Material for the task START

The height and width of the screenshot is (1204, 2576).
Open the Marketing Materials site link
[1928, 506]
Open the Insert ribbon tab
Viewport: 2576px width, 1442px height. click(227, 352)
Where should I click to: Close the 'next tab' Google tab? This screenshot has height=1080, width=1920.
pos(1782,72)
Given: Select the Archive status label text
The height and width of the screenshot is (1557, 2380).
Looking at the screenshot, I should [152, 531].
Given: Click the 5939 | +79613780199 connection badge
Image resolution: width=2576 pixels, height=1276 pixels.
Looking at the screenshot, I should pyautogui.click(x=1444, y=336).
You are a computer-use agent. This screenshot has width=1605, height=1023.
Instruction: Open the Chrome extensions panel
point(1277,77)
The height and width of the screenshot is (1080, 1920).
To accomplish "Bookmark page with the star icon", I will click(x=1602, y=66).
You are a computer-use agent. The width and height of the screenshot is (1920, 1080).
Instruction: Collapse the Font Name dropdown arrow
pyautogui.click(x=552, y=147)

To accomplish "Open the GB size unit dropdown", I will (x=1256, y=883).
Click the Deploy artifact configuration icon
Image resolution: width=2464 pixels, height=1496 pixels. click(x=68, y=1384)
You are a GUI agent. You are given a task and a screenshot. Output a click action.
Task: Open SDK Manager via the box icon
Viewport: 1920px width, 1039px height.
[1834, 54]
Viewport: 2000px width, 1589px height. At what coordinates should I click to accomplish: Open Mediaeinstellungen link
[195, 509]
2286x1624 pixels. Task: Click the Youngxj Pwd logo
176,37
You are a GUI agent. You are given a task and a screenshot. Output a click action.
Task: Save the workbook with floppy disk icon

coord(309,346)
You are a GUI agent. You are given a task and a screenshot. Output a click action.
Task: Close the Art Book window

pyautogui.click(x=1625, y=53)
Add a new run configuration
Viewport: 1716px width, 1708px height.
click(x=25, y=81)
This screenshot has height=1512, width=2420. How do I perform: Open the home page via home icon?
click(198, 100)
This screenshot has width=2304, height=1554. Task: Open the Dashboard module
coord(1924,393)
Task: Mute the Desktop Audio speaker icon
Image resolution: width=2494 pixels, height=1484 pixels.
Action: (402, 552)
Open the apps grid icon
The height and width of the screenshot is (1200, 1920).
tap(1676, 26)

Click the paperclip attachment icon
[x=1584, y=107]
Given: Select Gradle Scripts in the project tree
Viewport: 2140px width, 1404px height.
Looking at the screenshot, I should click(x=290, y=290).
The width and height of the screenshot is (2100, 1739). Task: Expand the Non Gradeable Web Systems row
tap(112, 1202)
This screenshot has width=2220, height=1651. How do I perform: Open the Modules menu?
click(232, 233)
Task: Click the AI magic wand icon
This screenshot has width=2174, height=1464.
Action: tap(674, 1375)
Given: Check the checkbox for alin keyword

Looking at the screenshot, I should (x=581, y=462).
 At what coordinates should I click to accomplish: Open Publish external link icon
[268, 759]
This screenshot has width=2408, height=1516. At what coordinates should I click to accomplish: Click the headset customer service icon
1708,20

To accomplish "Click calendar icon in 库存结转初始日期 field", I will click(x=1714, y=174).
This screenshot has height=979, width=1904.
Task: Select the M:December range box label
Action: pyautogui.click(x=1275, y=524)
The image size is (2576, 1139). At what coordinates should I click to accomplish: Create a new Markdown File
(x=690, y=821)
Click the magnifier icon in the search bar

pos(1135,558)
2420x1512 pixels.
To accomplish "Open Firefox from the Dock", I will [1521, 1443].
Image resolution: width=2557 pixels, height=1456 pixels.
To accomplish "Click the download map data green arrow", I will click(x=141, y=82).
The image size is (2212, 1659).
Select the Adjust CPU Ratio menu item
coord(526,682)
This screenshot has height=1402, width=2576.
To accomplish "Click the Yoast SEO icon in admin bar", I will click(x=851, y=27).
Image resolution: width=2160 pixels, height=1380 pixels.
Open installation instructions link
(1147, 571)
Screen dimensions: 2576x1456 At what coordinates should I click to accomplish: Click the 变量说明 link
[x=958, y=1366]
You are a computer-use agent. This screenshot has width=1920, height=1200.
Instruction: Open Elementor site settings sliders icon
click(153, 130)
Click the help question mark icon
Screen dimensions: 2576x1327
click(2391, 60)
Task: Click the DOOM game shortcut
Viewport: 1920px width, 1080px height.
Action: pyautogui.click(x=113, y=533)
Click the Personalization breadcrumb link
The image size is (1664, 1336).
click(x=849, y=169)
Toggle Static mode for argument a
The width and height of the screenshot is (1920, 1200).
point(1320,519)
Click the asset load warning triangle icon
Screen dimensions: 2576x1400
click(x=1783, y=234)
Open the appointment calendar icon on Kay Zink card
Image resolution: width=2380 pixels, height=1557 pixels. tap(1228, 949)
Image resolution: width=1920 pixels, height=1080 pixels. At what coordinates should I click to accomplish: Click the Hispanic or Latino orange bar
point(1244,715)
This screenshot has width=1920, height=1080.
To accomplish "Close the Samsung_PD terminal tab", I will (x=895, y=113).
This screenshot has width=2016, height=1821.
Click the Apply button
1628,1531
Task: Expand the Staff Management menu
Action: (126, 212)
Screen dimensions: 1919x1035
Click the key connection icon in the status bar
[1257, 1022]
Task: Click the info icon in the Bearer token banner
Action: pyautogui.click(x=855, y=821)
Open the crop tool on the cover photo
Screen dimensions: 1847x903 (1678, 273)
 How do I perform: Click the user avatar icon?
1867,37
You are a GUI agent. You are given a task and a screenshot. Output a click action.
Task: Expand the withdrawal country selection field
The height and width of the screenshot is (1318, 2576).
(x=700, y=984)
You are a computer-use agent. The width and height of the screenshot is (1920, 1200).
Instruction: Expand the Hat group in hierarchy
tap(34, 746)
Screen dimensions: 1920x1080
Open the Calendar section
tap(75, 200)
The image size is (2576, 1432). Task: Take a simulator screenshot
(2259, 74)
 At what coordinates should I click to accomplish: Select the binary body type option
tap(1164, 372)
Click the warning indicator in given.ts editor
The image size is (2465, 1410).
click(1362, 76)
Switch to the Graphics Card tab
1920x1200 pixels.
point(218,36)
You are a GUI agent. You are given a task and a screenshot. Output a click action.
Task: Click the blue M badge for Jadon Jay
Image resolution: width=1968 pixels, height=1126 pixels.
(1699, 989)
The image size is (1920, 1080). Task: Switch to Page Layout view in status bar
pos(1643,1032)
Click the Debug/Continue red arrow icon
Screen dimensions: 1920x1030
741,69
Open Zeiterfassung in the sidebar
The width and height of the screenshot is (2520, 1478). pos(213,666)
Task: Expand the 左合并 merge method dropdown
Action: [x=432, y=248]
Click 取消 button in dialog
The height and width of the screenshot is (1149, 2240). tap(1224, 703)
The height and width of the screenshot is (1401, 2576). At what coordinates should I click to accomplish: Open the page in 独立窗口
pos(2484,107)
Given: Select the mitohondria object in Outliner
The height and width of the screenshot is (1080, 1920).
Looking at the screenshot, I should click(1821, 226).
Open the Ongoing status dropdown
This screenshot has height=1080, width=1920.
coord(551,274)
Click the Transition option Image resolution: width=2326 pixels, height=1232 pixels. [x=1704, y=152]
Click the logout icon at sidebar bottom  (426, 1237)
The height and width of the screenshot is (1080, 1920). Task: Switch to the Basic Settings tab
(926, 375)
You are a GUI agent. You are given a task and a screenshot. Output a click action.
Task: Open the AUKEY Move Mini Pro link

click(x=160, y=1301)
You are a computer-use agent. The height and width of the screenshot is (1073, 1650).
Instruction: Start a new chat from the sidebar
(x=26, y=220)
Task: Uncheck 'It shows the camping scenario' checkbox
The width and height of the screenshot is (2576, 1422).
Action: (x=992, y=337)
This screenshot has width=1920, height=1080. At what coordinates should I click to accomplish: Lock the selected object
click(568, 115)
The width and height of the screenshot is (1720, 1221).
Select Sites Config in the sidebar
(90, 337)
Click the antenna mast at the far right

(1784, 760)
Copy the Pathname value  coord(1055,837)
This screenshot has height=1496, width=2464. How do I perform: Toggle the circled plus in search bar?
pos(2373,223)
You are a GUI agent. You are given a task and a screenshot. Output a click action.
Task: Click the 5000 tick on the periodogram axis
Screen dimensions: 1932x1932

Material for the task END

» **Task objective**: With the line containing "Given: Click the" as the last one, please set down exactly the lines of the records above from their very first line, and nothing more.

» **Result below**:
The height and width of the screenshot is (1204, 2576).
Open the Marketing Materials site link
[1928, 506]
Open the Insert ribbon tab
Viewport: 2576px width, 1442px height. click(227, 352)
Where should I click to: Close the 'next tab' Google tab? This screenshot has height=1080, width=1920.
pos(1782,72)
Given: Select the Archive status label text
The height and width of the screenshot is (1557, 2380).
Looking at the screenshot, I should [152, 531].
Given: Click the 5939 | +79613780199 connection badge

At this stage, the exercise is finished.